De tempos em tempos, pergunto-me sobre a essência e afetações do coração militante. O que é ser militante, qual a sua natureza, o que esperar de suas ações, o que realmente deseja? Qual o lugar e peso da militância na atual fase da luta política prolongada? Outro questionamento central, como exercer a militância, em uma dinâmica de cidadania ativa, livre de qualquer desvio clientelista?
É preciso ressaltar, desde logo, que, no contexto atual, a militância é tarefa urgente e necessária. Militância para enfrentar o neofascismo, para combater desigualdades, para defender, de forma aguerrida, as bandeiras que possam garantir o processo civilizatório. Os tempos obscuros fomentam um agir militante cheio de coragem, empatia e espírito revolucionário. O militante é aquele que defende ideias e projetos, propondo novas formas do fazer social.
No período do regime militar e no processo de redemocratização da sociedade brasileira, conhecemos muitos militantes, ganhando o tema maior envergadura e visibilidade: jovens, mulheres, intelectuais, trabalhadores rurais, operários, dentre outros, passam a compor a luta política.

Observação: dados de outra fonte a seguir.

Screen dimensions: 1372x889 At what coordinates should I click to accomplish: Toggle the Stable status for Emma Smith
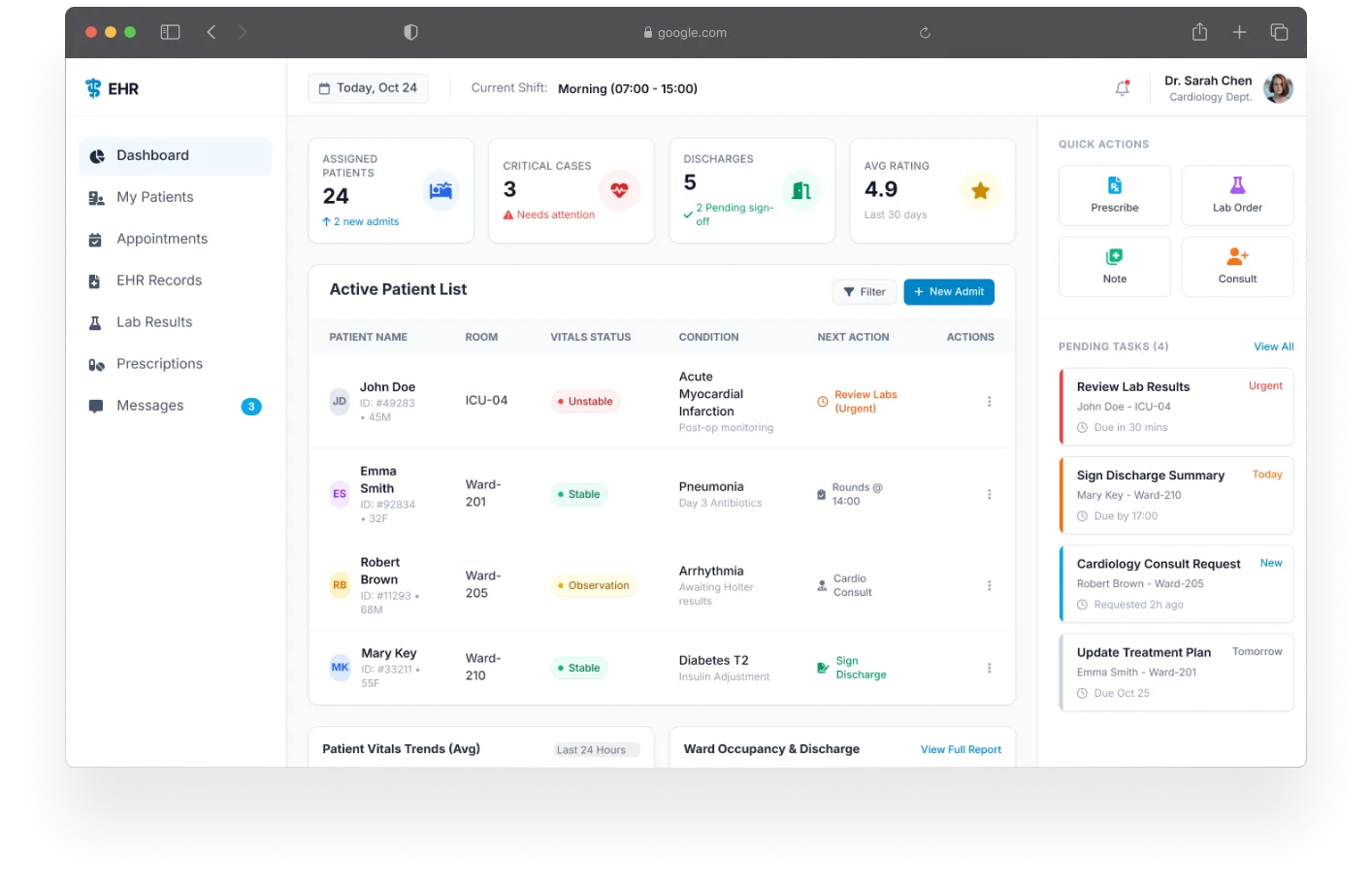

Muitos deles organizaram movimentos sociais, morreram, lutaram, estiveram na linha de frente, defendendo garantirias sociais, civis e políticas. Foram os grandes heróis que construíram nossa democracia, hoje tão aviltada por autoridades governamentais e o pensamento autoritário, a demonizar a diferença, a diversidade, o debate de ideias e a pluralidade.
O legado daqueles que construíram a luta política continua intenso e se articula, inspirando uma nova militância, com novas e mais contemporâneas práticas e linguagens. Jovens, mulheres, comunidade lgbtqia+, negras e negros, ambientalistas, povos indígenas, artistas cantam a pluralidade de um embate que deseja uma sociedade sustentável com tons de igualdade. Há muitos espaços para uma nova militância, uma outra sociabilidade que se comunica com diversas tecnologias, a rapidez da circulação de informações, uma inventividade que integra cores e muitas manifestações artísticas e culturais.
Fato que a militância e os militantes se reinventam e se organizam no campo progressista e da esquerda. Geralmente, são os mais empenhados, criativos, argutos e sagazes, prontos para desmascarar e destrinchar a opressão que nasce das práticas do conservadorismo odioso. Interessante notar que esta tendência exige um coração militante, livre, sem amarras, distante das burocracias e de um regramento enfadonho, muitas vezes circunscritos de maneira contraditória, às próprias organizações do campo da esquerda.
E, principalmente, este coração militante é honesto com seus princípios, valoroso na construção coletiva, independente e audacioso. Não aceita pagamento e se embrenha na luta pelo projeto e pela transformação que lhe trará um conforto e a garantia da missão cumprida.
Num mundo que assiste ao avanço de uma leitura conservadora, que tende a aniquilar as diferenças, aquele que milita terá desafios e enfrentamentos que lhe exigirão abnegação, certo altruísmo e o sonho revolucionário. O horizonte é amplo, os medos são muitos, as opressões querem intimidar e coagir. Mas a alma militante age como sentinela: observa, recompõem estratégias de luta, transforma, encoraja. Trata-se de um personagem fundamental na história e na construção de uma outra ordem social. O coração militante é profundamente revolucionário – saibam disso!
Maria Teresa Silva Martins de Carvalho é assistente social.